My roommate just got a new tiny puppy a couple days ago,
its a german shepherd, which i have to admit,
not my favorite dogs.
Plus she named it Melanie, Mel for short. blech.
Not a fan of the name, but its ok,
if there's anything my sister and i are good at
its coming up with absurd nicknames for animals.
[[i.e. evil peemas, big kitty friend, BK,
suk-a-duk, sasquatch, kiddun]]
But..She is adorable.

She looks like a tiny bear cub.
We're crate training her cause i definitely didnt
want an obnoxious puppy shitting everywhere and making
the place smell like rotting dog.
regardless she's spent the last two nights crying
her head off in the crate and then passing out
as soon as my roommate lets her out.
ohhh boy, lets hope that ends soon.
its too sad to listen to much longer.
she has a bit of a feet fetish,
maybe cause she cant actually see any higher.
ill keep you posted on how the new puppy goes,
im sure there will be more pictures at some point.

in other news its been pouring rain for the last three days,
but its also been disgustingly muggy. ew.
im ready for the dry cold
or cold rain, something other than this.

well have a good sunday morning everyone.
go read the new post secrets!
www.postsecret.com
if you havent head of it yet, start now,
its amazing.

<3

Bits & Pieces...

so i dont have the patience to sit down and write something from start to finish,
let alone do i think it would be any good.
i work off of momentary bolts of emotion,
so if im going to attempt to write this memoir
im going to have to write bits and pieces here and there
and then put it all together,
this is one of the pieces ive gotten out so far....

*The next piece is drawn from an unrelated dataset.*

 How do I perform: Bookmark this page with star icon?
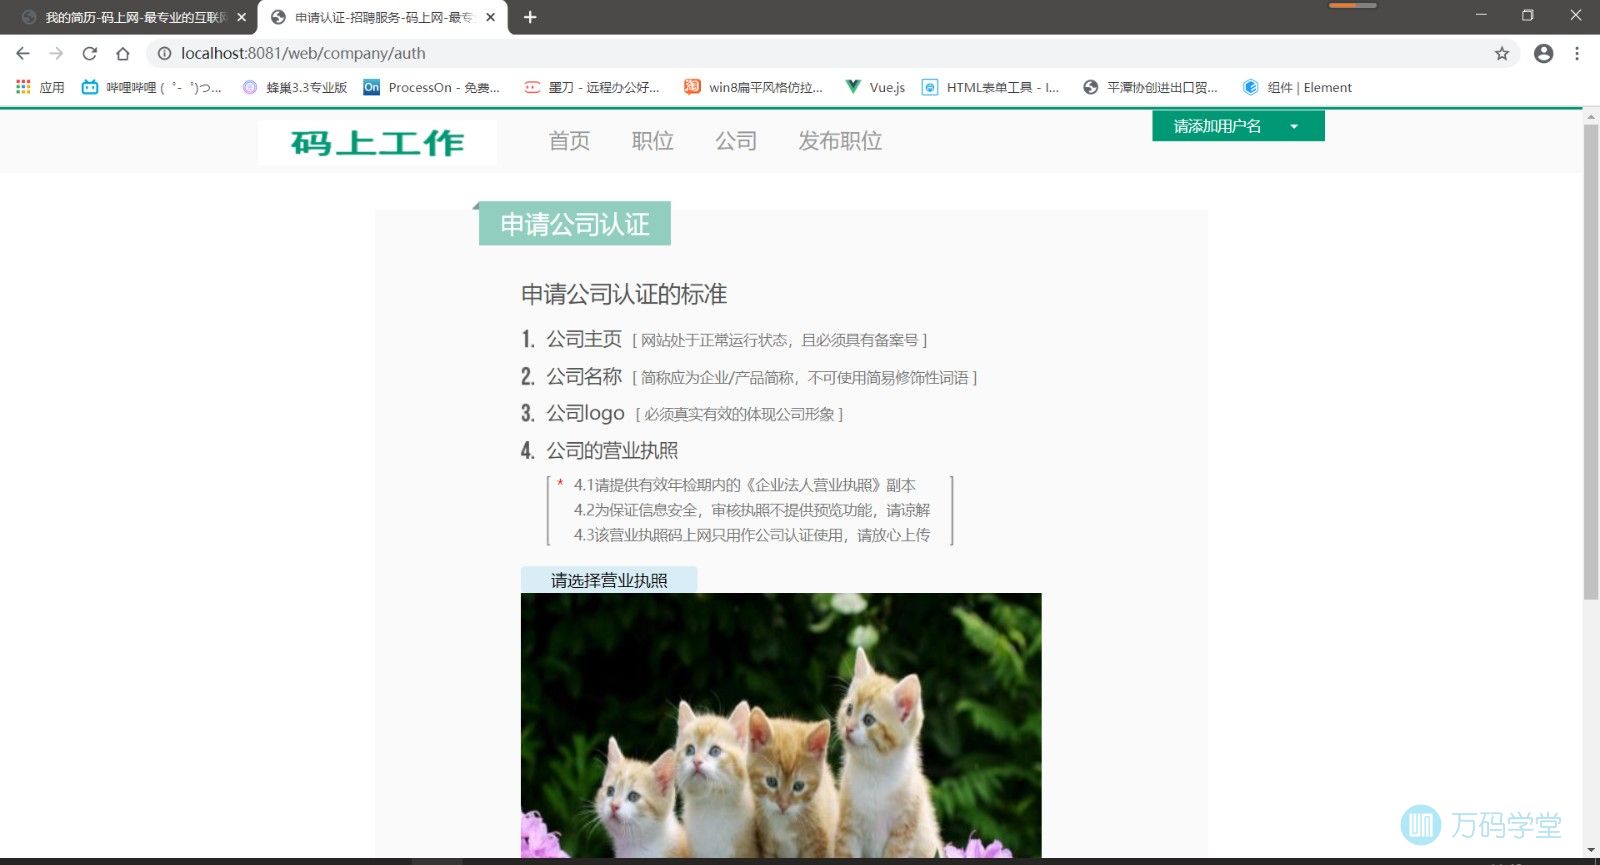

Saying i love you is one of the few things i never stop fearing.
I'm no good at showing emotion, for me its like jumping off a cliff into water.
ill do it, but mostly to prove to myself and others i can,
I try really hard not to let them see my fear, i count down in my head 3...2...1....jump.
"i love you."
my heart jumps and stops all at the same time, my muscles clench,
i shake a little, i cant breathe, i cant think, i cant stop thinking, will i hear it back?
will i regret that? will i change my mind? is it too soon? is it too late?
then again, hearing i love you is one of the things that ill never be able to believe.
"i love you."
its similar to saying it. my heart does flips, my cheeks get rosy, i choke, my head is screaming louder than i can fight off, "they're lying, you're being a fool, don't believe it, you've heard it before, they just don't know you yet, they'll get jaded and change their mind, how could they love you when the people that are supposed to couldn't?"
then what?
their first time is done, its out there and it'll be expected of me again.
i'll have to jump over and over.
Have you ever jumped off a cliff?
The few moments you're in the air you're in a panic. Your arms fly around and your legs kick in every direction, you try your best to remember everything you know, keep straight, hit the water feet first, close your eyes, plug your nose. No matter how hard you try you can't just enjoy the fall, and then you hit. If you're lucky you've remembered everything and the initial impact wont hurt, but if you forget, you hit, it burns and pierces, everyone cringes and thinks how glad they are it was you and not them Then you're in the water. you spent so much time and energy thinking and flailing around that you're out of breathe and far below the safe surface. There's the panic again, the adrenalin from the jump has impaired your arms and legs, your kicking and and trying to swim up to the top before your lungs and explode and you die right there. Finally you reach the air, deep breath, you made it. You jumped and hit and swam and didn't die. It's an accomplishment, but no one's impressed, no clapping, no astonishment, you're just another person to them. Now they know you can do it, so you're expected to go again and again, continue the panic.
That's what it's like for me to show emotion. An accomplishment without reward or victory, just another thing they've seen before and will expect again.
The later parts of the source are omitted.